Reverse Vesting Sample Clauses

Reverse Vesting. The Committee in its sole discretion may allow a Participant to exercise unvested Options, in which case the Shares then issued shall be Restricted Shares having analogous vesting restrictions to the unvested Options.
Reverse Vesting. If the Company does not have a reverse vesting schedule in place for the Founder[s] it shall put one in place on or around the date of this agreement. Such reverse vesting schedule shall be: 25% of the shares held by [the]/[each] Founder to vest on the one-year anniversary of the signing of this agreement and the remaining shares held by [the]/[each] Founder to vest in equal monthly installments over the next 3 years, subject to customary leaver provisions (the “Vesting Schedule”). If the Company already has a vesting schedule in place for the Founder[s] that is materially different from the Vesting Schedule it shall amend such vesting schedule to be in line with the Vesting Schedule. By countersignature to this agreement, [the]/[each] Founder acknowledges and agrees to the Vesting Schedule applying to his shareholding.
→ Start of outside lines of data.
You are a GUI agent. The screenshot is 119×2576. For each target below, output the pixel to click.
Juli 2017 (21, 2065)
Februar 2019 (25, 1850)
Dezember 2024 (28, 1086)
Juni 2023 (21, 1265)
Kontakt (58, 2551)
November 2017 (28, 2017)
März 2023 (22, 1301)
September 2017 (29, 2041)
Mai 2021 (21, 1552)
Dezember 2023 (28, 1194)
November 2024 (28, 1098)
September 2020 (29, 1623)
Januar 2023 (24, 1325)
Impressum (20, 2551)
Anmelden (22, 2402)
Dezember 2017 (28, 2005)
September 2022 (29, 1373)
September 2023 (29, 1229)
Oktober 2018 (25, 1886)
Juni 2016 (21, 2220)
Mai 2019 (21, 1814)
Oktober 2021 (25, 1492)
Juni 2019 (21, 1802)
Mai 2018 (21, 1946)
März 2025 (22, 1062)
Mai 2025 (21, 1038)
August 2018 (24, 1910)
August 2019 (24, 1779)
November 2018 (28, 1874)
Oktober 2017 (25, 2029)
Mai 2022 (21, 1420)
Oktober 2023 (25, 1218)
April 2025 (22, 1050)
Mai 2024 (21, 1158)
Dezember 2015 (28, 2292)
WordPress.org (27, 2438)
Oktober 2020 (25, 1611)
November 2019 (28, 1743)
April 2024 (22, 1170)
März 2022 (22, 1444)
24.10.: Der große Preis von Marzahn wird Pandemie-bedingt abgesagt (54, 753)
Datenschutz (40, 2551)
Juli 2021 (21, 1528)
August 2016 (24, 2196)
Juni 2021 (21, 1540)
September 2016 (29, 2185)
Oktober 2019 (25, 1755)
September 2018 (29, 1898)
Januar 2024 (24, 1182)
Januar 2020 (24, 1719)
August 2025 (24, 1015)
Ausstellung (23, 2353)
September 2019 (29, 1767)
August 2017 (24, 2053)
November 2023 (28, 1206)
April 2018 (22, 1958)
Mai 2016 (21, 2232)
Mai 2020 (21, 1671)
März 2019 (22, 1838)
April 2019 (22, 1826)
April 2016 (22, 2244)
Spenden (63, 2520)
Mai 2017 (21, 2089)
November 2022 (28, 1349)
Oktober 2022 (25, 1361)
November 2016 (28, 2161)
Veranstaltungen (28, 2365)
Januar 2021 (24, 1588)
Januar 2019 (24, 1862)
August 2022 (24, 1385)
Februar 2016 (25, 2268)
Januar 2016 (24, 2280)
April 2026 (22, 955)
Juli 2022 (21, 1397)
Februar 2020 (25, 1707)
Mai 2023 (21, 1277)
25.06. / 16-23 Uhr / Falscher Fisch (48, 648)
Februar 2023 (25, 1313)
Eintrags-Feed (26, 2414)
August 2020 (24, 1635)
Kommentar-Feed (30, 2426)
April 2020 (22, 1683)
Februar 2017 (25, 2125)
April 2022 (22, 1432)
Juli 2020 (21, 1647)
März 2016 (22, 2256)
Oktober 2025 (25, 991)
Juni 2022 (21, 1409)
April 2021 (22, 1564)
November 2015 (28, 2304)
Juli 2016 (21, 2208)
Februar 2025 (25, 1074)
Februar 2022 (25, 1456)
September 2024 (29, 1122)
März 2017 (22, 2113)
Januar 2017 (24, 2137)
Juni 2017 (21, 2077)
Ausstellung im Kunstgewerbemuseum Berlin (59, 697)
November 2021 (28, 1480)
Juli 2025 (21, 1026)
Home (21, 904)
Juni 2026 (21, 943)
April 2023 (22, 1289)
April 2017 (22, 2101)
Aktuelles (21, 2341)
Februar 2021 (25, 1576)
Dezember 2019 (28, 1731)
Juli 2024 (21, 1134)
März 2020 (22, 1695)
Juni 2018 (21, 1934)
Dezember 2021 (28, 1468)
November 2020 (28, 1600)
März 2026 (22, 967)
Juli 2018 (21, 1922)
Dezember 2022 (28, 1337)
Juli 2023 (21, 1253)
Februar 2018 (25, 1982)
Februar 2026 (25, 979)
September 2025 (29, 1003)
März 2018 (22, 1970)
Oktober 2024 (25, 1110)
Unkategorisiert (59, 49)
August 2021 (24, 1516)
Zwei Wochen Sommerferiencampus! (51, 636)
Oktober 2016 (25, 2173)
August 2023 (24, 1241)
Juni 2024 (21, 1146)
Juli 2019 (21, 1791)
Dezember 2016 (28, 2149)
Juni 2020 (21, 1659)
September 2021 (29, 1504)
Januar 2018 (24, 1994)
Reverse Vesting. Restricted Shares purchased under this Section 6(c) prior to the Option becoming exercisable shall "vest" according to the same schedule (i.e., on the same dates and in the same amounts) as such shares would have become purchasable upon exercise of the Option had the exercise schedule not been accelerated in accordance with this Section 6(c). In addition, Restricted Shares shall be subject to accelerated "vesting" as set forth in Section 6(a), Section 6(b)(ii), and Section 6(b)(iii) if applicable, to the same extent as the exercisability of such shares would have been accelerated had the exercise schedule not been previously accelerated in accordance with this Section 6(c). Restricted Shares that are not vested shall be subject to repurchase by the Company under Sections 6(c)(ii) and 6(c)(iii) below. As Restricted Shares become vested they shall no longer be subject to repurchase by the Company.
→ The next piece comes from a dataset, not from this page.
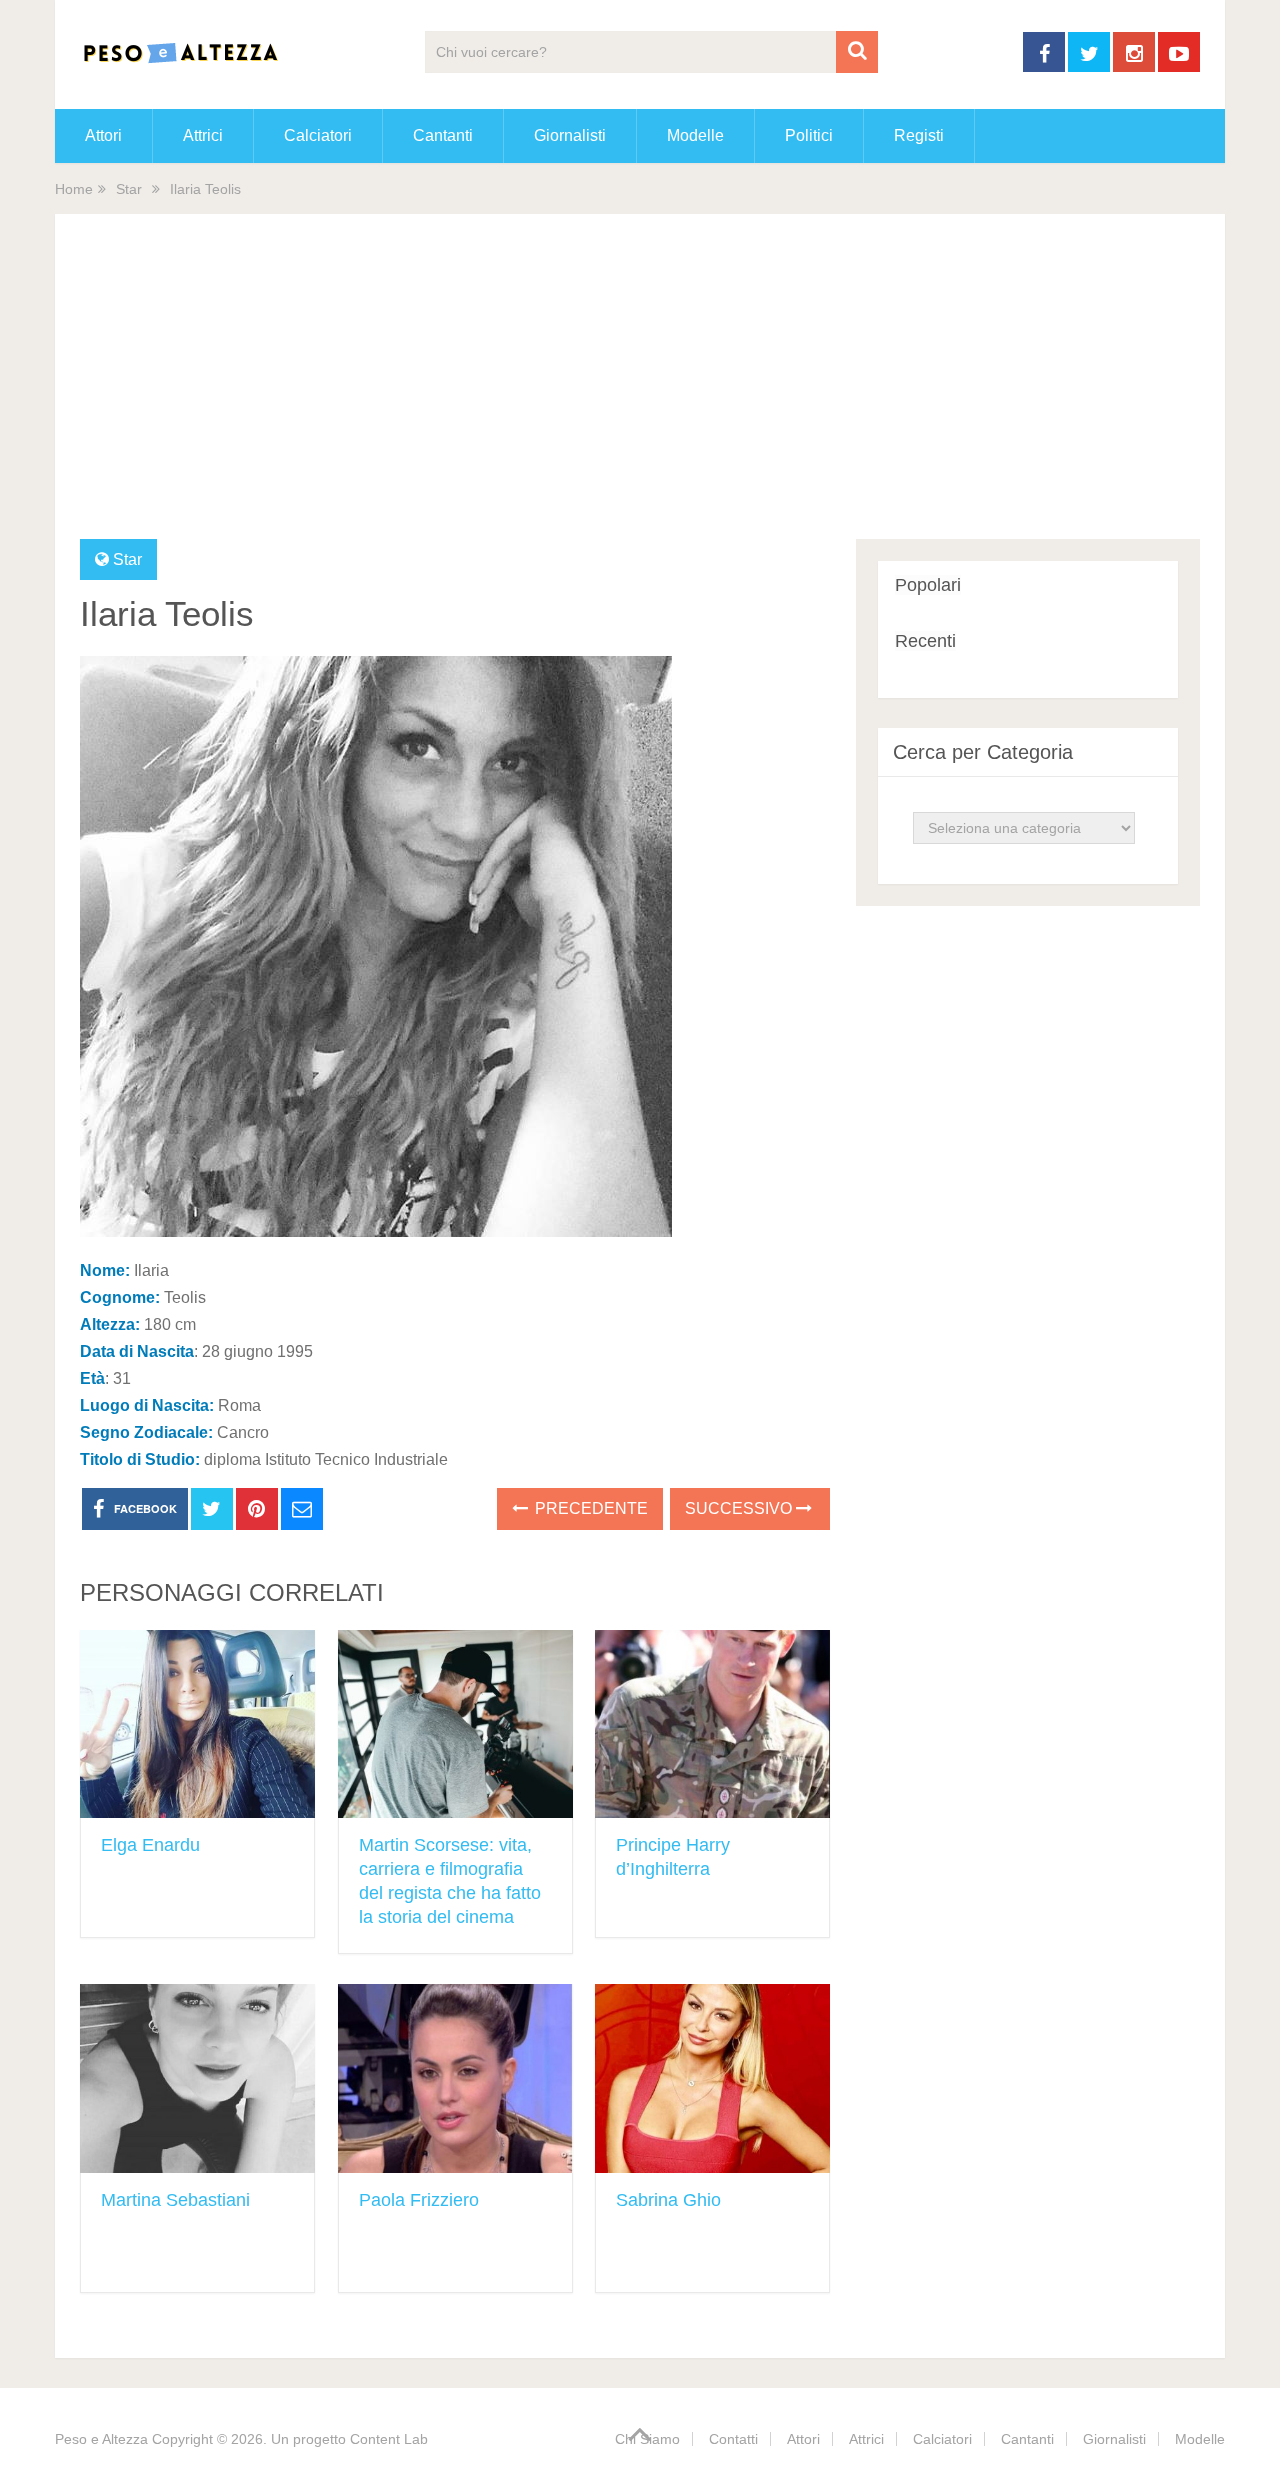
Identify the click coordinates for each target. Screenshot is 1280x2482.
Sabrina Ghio (668, 2200)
Reverse Vesting. Restricted Shares purchased under this subsection 6(c) prior to the Option becoming exercisable shall "vest" according to the same schedule (i.e., on the same dates and in the same amounts) as such shares would have become purchasable upon exercise the Option had the exercise schedule not been accelerated in accordance with this subsection. Restricted Shares that are not vested shall be subject to repurchase by the Company under clauses 6(c)(ii) and 6(c)(iii) below. As Restricted Shares become vested they shall no longer be subject to repurchase by the Company.
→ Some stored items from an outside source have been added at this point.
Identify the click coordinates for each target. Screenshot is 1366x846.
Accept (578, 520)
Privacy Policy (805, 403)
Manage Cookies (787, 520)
Reverse Vesting. If The Company does not have a reverse vesting schedule in place for the founding team it shall put one in place on or around the signing of this agreement. Such reverse vesting schedule shall be: 25% of the shares held by each founder to vest on the one-year anniversary of the signing of this Note and the remaining shares held by each founder to vest in equal installments over the next 2 years (the “Vesting Schedule”). If the Company already has a vesting schedule in place for the founder(s) that is materially different from the Vesting Schedule it shall amend such vesting schedule to be in line with the Vesting Schedule.
Reverse Vesting. Xxxx, Xxxxx and Xxxx each agree with the other Shareholders and with the Company that if he ceases to be a full-time employee of the Company for any reason whatsoever then the Pooled Securities registered in their names will be subject to re-purchase by the Company at the price of $0.01 per share in accordance with the procedure set out in Schedule B. In the event that there is a change of control of the Company as defined in the Income Tax Act of Canada, then the terms of this Reverse Vesting provision will have no further effect and the Company will have no further ability to repurchase any of the shares held by any of the Shareholders.
Reverse Vesting. Pursuant to the Founder Restricted Stock Purchase Agreements, each of the Maven Stockholder also reverses vests over a 36 month period, commencing as of August 1, 2016. Any shares of ISS then acquired by the Surviving Corporation under the Founder Restricted Stock Purchase Agreements shall be added to the Milestone Escrow Shares.